:: DOCUMENT PASSAGE ::
=== Begin Enclosure ===

Green threads can totally use a multi-threaded runtime, like e.g. Go does, and it works just fine. The main hurdle with them is arguably FFI.
What this likely means is for you to take advantage of the underlying runtime multiplexing green threads over multiple physical ones running on multiple cores, you need to explicitly fork the execution flow.
This could be as simple as a web server firing off a new green thread or a goroutine for an incoming request, or as contrived as doing so manually within a function scope.
In practice, there really is not much difference with async/await. "Green threads" is a combination of implementation details and a subset of what async/await abstractions achieve.
Effectively, Goroutines are in many ways similar to C# Task<T>s. The difference is that in Go you are expected to explicitly send the result via a channel or some other data structure and then synchronize the completion of the execution, where-as with tasks you simply await that.
There could be an argument made about preference of implicit suspend (Go, Java, BEAM family) over explicit suspend (C#/F#, Rust, JS, Python, C++ co_await, Swift), but for practical purposes invoking a function with 'go' keyword in Golang is very similar to firing off a synchronous method with Task.Run in C#, or calling an asynchronous method (with sufficiently short body before first yield) and not immediately awaiting it.
As I usually post it on HN, tasks make the following patterns trivial:
using var http = new HttpClient {
BaseAddress = new("https://news.ycombinator.com/")
};
// not immediately awaited requests are executed in parallel
var frontPage = http.GetStringAsync("news?p=1");
var secondPage = http.GetStringAsync("news?p=2");
Console.WriteLine($"{await frontPage}\n\n{await secondPage}");
> The difference is that in Go you are expected to explicitly send the result via a channel or some other data structure and then synchronize the completion of the execution, where-as with tasks you simply await that.

=== End Enclosure ===

:: DATA EXCERPT ::
=== Begin Enclosure ===

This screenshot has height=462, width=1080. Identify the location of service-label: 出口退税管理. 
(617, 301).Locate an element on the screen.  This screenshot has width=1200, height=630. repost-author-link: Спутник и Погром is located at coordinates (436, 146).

=== End Enclosure ===

:: EXERCISE TASKS ::
A: Copy everything in the green threads discussion from "Green threads can" down to "async/await abstractions achieve.", switching "web server" to "HTTP server".
B: Pick up the discussion of green threads and async/await after its last sentence and keep writing.
You won't need the lines for anything here.

:: ANSWER LIST ::
A:
Green threads can totally use a multi-threaded runtime, like e.g. Go does, and it works just fine. The main hurdle with them is arguably FFI.
What this likely means is for you to take advantage of the underlying runtime multiplexing green threads over multiple physical ones running on multiple cores, you need to explicitly fork the execution flow.
This could be as simple as a HTTP server firing off a new green thread or a goroutine for an incoming request, or as contrived as doing so manually within a function scope.
In practice, there really is not much difference with async/await. "Green threads" is a combination of implementation details and a subset of what async/await abstractions achieve.

B:
That may be be the case in Go but it's not an inherent property of green threads. See, for example, Gleam Tasks [0] which are based on green threads and provide the syntatic convenience of being able to await the result rather than receiving a message:
let task = task.async(fn() { do_some_work() })
let value = do_some_other_work()
value + task.await(task, 100)
They do so without the disadvantage of bifurcating the code base into sync and async functions.
The discussion regarding Goroutines is to highlight that, despite prevalent claims of otherwise, they are not doing something unique and for developers who are used to languages with powerful concurrency primitives look like an incomplete task abstraction. "Green Threads" really is an implementation detail, in many ways orthogonal to pros/cons of implicit and explicit suspend points.
I hope your opinion about C#'s task system has improved since the last time[0], given what Gleam (and, in many ways, Elixir) does looks practically identical :)
>I hope your opinion about C#'s task system has improved since the last time[0], given what Gleam (and, in many ways, Elixir) does looks practically identical :)
Well no, not really I'm afraid. My reservation has always been with the codebase birfircation per my previous post. Gleam/BEAM languages, Go, and now Java, don't have async and sync functions. They have one kind of function which can be called either synchronously or asynchronously. The difference is in who decides: the function caller or function implementer. That a sync function can't call an async one amplifies the problem.
I know you dislike the "coloured function" metaphor [0] but for me it's a significant issue. I look at lots of C# and Python code, and see libraries now encumbered with both sync and async function variants (e.g. [1] [2]). That, to me, is a significant downside to async/await as implemented in those languages.
The Gleam example has all the convenience and readability of its C#/Python counterpart - but without the downsides.
Does anyone actually do anything other than immediately await the async thing? But all callers need to wrap everything in Task<> and awaits and async and whatnot...
If you want to do some parallel processing on a collection I'm sure we could find a way to do that instead of adding all the clutter we have now
> The Gleam example has all the convenience and readability of its C#/Python counterpart - but without the downsides.
This was mentioned in the write-up, but the big downside is interop. Green threads have significant downside when going across OS threads.
This is the same reason why Rust ended up with async. Async is basically the cost you pay for C interop. However, C# runtime-async will likely be much simpler than Rust async since ownership is GC-managed and doesn't need to be transferred across threads.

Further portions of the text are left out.